Irene Pasquetto, PhD is a scholar in the field of information and communication studies.

She is currently a Postdoctoral Fellow at the Shorenstein Center on Media, Politics and Public Policy at the Harvard Kennedy School (HKS), where she researches online disinformation. At HKS, Irene is the Chief Editor of a new academic publication, the Harvard Kennedy School Misinformation Review. She is an incoming assistant professor at the School of Information at the University of Michigan. Irene earned a Ph.D. in Information Studies from UCLA, a M.A. in Media Studies and Journalism and a B.A. in Communication Studies from L’Università degli Studi di Verona (Italy).

+ BIO: Jasmine McNealy, PhD

Jasmine McNealy, PhD is an attorney and an associate professor in the department of telecommunication at the University of Florida’s College of Journalism and Communications where she is an affiliate of the STEM Translational Research Center and the UF Informatics institute.

Her research focuses on privacy, online media, and communities. She is currently a Faculty Associate at the Berkman Klein Center for Internet & Society at Harvard University, an Affiliate of the Data & Society Research Institute, and was recently named Associate Director of the Marion B. Brechner First Amendment Project.

+ BIO: Jeremy S. Faust, MD

Jeremy S. Faust, MD is an emergency physician at Brigham and Women’s Hospital in the division of health policy and public health and an instructor at Harvard Medical School.

He is the medical editor-in-chief of ACEP Now, the monthly magazine of the American College of Emergency Physicians. Jeremy is the co-host of the award-winning medical education podcast, FOAMcast, as well as the editor-in-chief of Brief19, a daily roundup of COVID-19 research and policy. His writing has appeared in the New York Times, the Washington Post, The Boston Globe, The Atlantic, Scientific American, and frequently in Slate.

+ BIO: Joan Donovan

Dr. Joan Donovan is Director of the Technology and Social Change (TaSC) Research Project at the Shorenstein Center. Dr. Donovan leads the field in examining internet and technology studies, online extremism, media manipulation, and disinformation campaigns.

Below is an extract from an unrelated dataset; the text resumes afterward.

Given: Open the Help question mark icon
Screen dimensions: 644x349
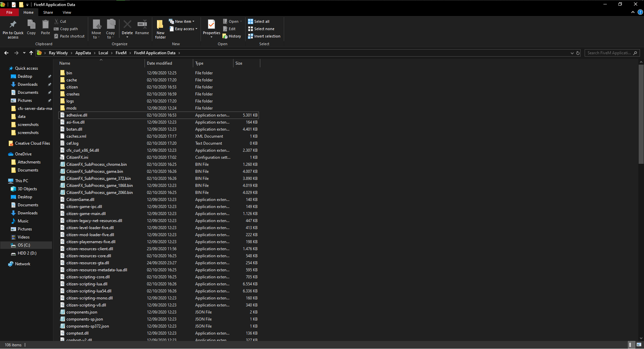Looking at the screenshot, I should pos(640,12).
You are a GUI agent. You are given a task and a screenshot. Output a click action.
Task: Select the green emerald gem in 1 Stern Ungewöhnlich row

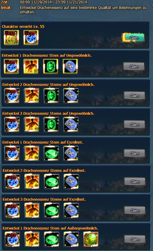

Dr. Donovan’s research and teaching interests are focused on media manipulation, effects of disinformation campaigns, and adversarial media movements.

Dr. Donovan’s research can be found in academic peer-reviewed journals such as Social Media + Society, Journal of Contemporary Ethnography (JCE), Information, Communication & Society, Social Studies of Science, and Online Information Review. Her contributions can also be found in the books, Data Science Landscape: Towards Research Standards and Protocols and Unlike Us Reader: Social Media Monopolies and Their Alternatives. Dr. Donovan’s research and expertise has been showcased in a wide array of media outlets including NPR, Washington Post, The New York Times, Rolling Stone, The Atlantic, and more.

Prior to joining Harvard Kennedy School, Dr. Donovan was the Research Lead for Data & Society’s Media Manipulation Initiative, where she led a large team of researchers studying efforts to manipulate sociotechnical systems for political gain. She continues to hold an affiliate appointment with Data & Society.

Dr. Donovan received her Ph.D. in Sociology and Science Studies from the University of California San Diego, and was a postdoctoral fellow at the UCLA Institute for Society and Genetics, where she studied white supremacists’ use of DNA ancestry tests, social movements, and technology.